> **The problem**: Below are the records; they must be reproduced verbatim.

> **Exercise input**:
::::
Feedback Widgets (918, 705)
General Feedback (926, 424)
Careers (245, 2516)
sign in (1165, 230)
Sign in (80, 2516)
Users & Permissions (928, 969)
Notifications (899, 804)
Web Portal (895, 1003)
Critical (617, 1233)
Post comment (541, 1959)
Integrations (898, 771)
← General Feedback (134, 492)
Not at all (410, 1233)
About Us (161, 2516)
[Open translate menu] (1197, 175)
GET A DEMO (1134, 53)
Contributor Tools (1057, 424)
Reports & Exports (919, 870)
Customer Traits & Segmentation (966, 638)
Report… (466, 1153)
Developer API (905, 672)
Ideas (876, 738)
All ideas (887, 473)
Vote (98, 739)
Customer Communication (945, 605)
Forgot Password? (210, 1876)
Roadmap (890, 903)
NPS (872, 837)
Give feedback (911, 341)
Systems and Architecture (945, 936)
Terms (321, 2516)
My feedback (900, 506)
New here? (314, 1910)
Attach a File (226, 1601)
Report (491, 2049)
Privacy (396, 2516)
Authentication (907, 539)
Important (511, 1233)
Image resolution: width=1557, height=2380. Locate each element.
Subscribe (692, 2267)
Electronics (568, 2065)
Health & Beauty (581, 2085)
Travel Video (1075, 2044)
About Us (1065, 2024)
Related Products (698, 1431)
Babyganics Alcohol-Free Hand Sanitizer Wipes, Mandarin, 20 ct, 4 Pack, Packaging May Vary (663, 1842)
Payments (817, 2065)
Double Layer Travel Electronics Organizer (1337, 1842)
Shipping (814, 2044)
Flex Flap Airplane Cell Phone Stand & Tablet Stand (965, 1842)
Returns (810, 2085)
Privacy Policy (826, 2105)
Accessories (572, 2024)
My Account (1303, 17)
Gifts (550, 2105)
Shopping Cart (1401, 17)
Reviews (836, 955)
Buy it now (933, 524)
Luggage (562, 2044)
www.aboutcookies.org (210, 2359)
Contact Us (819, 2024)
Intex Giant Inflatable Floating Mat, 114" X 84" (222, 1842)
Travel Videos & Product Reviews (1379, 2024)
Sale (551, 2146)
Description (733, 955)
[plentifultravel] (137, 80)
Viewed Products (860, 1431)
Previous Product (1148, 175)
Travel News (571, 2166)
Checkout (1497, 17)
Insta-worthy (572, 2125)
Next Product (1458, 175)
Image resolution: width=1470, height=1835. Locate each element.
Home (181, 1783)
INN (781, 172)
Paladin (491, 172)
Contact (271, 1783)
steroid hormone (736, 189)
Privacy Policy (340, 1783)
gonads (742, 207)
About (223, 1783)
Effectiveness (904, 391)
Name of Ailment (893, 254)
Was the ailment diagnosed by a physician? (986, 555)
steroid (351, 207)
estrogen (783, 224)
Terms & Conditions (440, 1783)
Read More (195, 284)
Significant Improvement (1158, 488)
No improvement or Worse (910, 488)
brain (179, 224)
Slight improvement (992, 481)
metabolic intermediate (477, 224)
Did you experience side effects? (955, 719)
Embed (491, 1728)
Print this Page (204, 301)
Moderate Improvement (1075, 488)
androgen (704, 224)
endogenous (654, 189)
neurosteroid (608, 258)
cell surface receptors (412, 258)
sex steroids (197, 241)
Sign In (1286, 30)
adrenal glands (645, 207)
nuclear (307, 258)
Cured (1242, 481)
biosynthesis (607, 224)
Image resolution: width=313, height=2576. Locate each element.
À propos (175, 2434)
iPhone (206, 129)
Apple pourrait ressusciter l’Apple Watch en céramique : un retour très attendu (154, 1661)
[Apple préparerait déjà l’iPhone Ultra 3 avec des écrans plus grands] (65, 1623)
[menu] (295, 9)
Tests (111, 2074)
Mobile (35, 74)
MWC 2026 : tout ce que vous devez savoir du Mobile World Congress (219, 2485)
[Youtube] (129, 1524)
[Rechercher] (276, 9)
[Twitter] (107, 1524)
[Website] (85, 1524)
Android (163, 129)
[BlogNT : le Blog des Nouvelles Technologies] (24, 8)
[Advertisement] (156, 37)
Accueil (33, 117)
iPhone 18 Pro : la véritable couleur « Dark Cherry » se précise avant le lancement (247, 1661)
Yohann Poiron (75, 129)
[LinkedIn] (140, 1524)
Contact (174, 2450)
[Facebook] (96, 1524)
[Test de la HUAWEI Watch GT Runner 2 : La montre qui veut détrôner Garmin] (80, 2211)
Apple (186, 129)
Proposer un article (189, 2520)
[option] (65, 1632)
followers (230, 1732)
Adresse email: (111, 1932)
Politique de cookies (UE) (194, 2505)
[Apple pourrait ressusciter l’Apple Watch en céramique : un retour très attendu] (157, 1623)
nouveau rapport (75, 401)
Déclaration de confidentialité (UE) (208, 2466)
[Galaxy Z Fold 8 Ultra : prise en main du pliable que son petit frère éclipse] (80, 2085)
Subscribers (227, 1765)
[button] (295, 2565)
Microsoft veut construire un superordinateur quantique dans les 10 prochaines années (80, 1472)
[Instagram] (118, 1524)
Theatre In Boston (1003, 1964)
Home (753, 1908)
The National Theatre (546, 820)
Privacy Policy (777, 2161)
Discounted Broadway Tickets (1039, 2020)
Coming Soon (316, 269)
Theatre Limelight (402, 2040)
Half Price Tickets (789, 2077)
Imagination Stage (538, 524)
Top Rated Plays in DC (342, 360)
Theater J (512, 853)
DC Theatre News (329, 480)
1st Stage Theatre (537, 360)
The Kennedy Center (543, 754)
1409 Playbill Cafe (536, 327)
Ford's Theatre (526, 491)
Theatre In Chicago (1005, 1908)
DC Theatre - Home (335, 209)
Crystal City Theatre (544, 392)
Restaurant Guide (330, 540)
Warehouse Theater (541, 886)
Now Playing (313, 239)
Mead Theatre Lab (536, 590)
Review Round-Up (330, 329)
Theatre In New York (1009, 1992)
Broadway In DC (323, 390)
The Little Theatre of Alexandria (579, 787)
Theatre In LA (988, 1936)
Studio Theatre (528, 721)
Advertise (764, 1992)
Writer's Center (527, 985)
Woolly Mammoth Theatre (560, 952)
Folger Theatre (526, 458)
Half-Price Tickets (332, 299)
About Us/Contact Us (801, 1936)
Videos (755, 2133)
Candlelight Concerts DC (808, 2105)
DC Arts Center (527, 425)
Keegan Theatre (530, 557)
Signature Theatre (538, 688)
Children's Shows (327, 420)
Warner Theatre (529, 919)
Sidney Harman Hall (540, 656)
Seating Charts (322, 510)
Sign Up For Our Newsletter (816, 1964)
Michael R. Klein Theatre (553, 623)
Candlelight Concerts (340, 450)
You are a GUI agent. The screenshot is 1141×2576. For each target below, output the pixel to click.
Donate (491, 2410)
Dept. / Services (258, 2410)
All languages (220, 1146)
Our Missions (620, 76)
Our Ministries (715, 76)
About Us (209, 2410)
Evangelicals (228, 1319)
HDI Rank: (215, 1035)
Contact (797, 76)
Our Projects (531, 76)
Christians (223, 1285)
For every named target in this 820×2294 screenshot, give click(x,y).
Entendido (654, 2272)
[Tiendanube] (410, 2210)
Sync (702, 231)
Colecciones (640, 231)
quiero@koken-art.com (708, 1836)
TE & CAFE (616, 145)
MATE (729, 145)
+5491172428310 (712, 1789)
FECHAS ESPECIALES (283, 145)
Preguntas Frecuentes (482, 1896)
::::
> **Solution below**:
Feedback Widgets (918, 705)
General Feedback (926, 424)
Careers (245, 2516)
sign in (1165, 230)
Sign in (80, 2516)
Users & Permissions (928, 969)
Notifications (899, 804)
Web Portal (895, 1003)
Critical (617, 1233)
Post comment (541, 1959)
Integrations (898, 771)
← General Feedback (134, 492)
Not at all (410, 1233)
About Us (161, 2516)
[Open translate menu] (1197, 175)
GET A DEMO (1134, 53)
Contributor Tools (1057, 424)
Reports & Exports (919, 870)
Customer Traits & Segmentation (966, 638)
Report… (466, 1153)
Developer API (905, 672)
Ideas (876, 738)
All ideas (887, 473)
Vote (98, 739)
Customer Communication (945, 605)
Forgot Password? (210, 1876)
Roadmap (890, 903)
NPS (872, 837)
Give feedback (911, 341)
Systems and Architecture (945, 936)
Terms (321, 2516)
My feedback (900, 506)
New here? (314, 1910)
Attach a File (226, 1601)
Report (491, 2049)
Privacy (396, 2516)
Authentication (907, 539)
Important (511, 1233)
Image resolution: width=1557, height=2380. Locate each element.
Subscribe (692, 2267)
Electronics (568, 2065)
Health & Beauty (581, 2085)
Travel Video (1075, 2044)
About Us (1065, 2024)
Related Products (698, 1431)
Babyganics Alcohol-Free Hand Sanitizer Wipes, Mandarin, 20 ct, 4 Pack, Packaging May Vary (663, 1842)
Payments (817, 2065)
Double Layer Travel Electronics Organizer (1337, 1842)
Shipping (814, 2044)
Flex Flap Airplane Cell Phone Stand & Tablet Stand (965, 1842)
Returns (810, 2085)
Privacy Policy (826, 2105)
Accessories (572, 2024)
My Account (1303, 17)
Gifts (550, 2105)
Shopping Cart (1401, 17)
Reviews (836, 955)
Buy it now (933, 524)
Luggage (562, 2044)
www.aboutcookies.org (210, 2359)
Contact Us (819, 2024)
Intex Giant Inflatable Floating Mat, 114" X 84" (222, 1842)
Travel Videos & Product Reviews (1379, 2024)
Sale (551, 2146)
Description (733, 955)
[plentifultravel] (137, 80)
Viewed Products (860, 1431)
Previous Product (1148, 175)
Travel News (571, 2166)
Checkout (1497, 17)
Insta-worthy (572, 2125)
Next Product (1458, 175)
Image resolution: width=1470, height=1835. Locate each element.
Home (181, 1783)
INN (781, 172)
Paladin (491, 172)
Contact (271, 1783)
steroid hormone (736, 189)
Privacy Policy (340, 1783)
gonads (742, 207)
About (223, 1783)
Effectiveness (904, 391)
Name of Ailment (893, 254)
Was the ailment diagnosed by a physician? (986, 555)
steroid (351, 207)
estrogen (783, 224)
Terms & Conditions (440, 1783)
Read More (195, 284)
Significant Improvement (1158, 488)
No improvement or Worse (910, 488)
brain (179, 224)
Slight improvement (992, 481)
metabolic intermediate (477, 224)
Did you experience side effects? (955, 719)
Embed (491, 1728)
Print this Page (204, 301)
Moderate Improvement (1075, 488)
androgen (704, 224)
endogenous (654, 189)
neurosteroid (608, 258)
cell surface receptors (412, 258)
sex steroids (197, 241)
Sign In (1286, 30)
adrenal glands (645, 207)
nuclear (307, 258)
Cured (1242, 481)
biosynthesis (607, 224)
Image resolution: width=313, height=2576. Locate each element.
À propos (175, 2434)
iPhone (206, 129)
Apple pourrait ressusciter l’Apple Watch en céramique : un retour très attendu (154, 1661)
[Apple préparerait déjà l’iPhone Ultra 3 avec des écrans plus grands] (65, 1623)
[menu] (295, 9)
Tests (111, 2074)
Mobile (35, 74)
MWC 2026 : tout ce que vous devez savoir du Mobile World Congress (219, 2485)
[Youtube] (129, 1524)
[Rechercher] (276, 9)
[Twitter] (107, 1524)
[Website] (85, 1524)
Android (163, 129)
[BlogNT : le Blog des Nouvelles Technologies] (24, 8)
[Advertisement] (156, 37)
Accueil (33, 117)
iPhone 18 Pro : la véritable couleur « Dark Cherry » se précise avant le lancement (247, 1661)
Yohann Poiron (75, 129)
[LinkedIn] (140, 1524)
Contact (174, 2450)
[Facebook] (96, 1524)
[Test de la HUAWEI Watch GT Runner 2 : La montre qui veut détrôner Garmin] (80, 2211)
Apple (186, 129)
Proposer un article (189, 2520)
[option] (65, 1632)
followers (230, 1732)
Adresse email: (111, 1932)
Politique de cookies (UE) (194, 2505)
[Apple pourrait ressusciter l’Apple Watch en céramique : un retour très attendu] (157, 1623)
nouveau rapport (75, 401)
Déclaration de confidentialité (UE) (208, 2466)
[Galaxy Z Fold 8 Ultra : prise en main du pliable que son petit frère éclipse] (80, 2085)
Subscribers (227, 1765)
[button] (295, 2565)
Microsoft veut construire un superordinateur quantique dans les 10 prochaines années (80, 1472)
[Instagram] (118, 1524)
Theatre In Boston (1003, 1964)
Home (753, 1908)
The National Theatre (546, 820)
Privacy Policy (777, 2161)
Discounted Broadway Tickets (1039, 2020)
Coming Soon (316, 269)
Theatre Limelight (402, 2040)
Half Price Tickets (789, 2077)
Imagination Stage (538, 524)
Top Rated Plays in DC (342, 360)
Theater J (512, 853)
DC Theatre News (329, 480)
1st Stage Theatre (537, 360)
The Kennedy Center (543, 754)
1409 Playbill Cafe (536, 327)
Ford's Theatre (526, 491)
Theatre In Chicago (1005, 1908)
DC Theatre - Home (335, 209)
Crystal City Theatre (544, 392)
Restaurant Guide (330, 540)
Warehouse Theater (541, 886)
Now Playing (313, 239)
Mead Theatre Lab (536, 590)
Review Round-Up (330, 329)
Theatre In New York (1009, 1992)
Broadway In DC (323, 390)
The Little Theatre of Alexandria (579, 787)
Theatre In LA (988, 1936)
Studio Theatre (528, 721)
Advertise (764, 1992)
Writer's Center (527, 985)
Woolly Mammoth Theatre (560, 952)
Folger Theatre (526, 458)
Half-Price Tickets (332, 299)
About Us/Contact Us (801, 1936)
Videos (755, 2133)
Candlelight Concerts DC (808, 2105)
DC Arts Center (527, 425)
Keegan Theatre (530, 557)
Signature Theatre (538, 688)
Children's Shows (327, 420)
Warner Theatre (529, 919)
Sidney Harman Hall (540, 656)
Seating Charts (322, 510)
Sign Up For Our Newsletter (816, 1964)
Michael R. Klein Theatre (553, 623)
Candlelight Concerts (340, 450)
You are a GUI agent. The screenshot is 1141×2576. For each target below, output the pixel to click.
Donate (491, 2410)
Dept. / Services (258, 2410)
All languages (220, 1146)
Our Missions (620, 76)
Our Ministries (715, 76)
About Us (209, 2410)
Evangelicals (228, 1319)
HDI Rank: (215, 1035)
Contact (797, 76)
Our Projects (531, 76)
Christians (223, 1285)
For every named target in this 820×2294 screenshot, give click(x,y).
Entendido (654, 2272)
[Tiendanube] (410, 2210)
Sync (702, 231)
Colecciones (640, 231)
quiero@koken-art.com (708, 1836)
TE & CAFE (616, 145)
MATE (729, 145)
+5491172428310 (712, 1789)
FECHAS ESPECIALES (283, 145)
Preguntas Frecuentes (482, 1896)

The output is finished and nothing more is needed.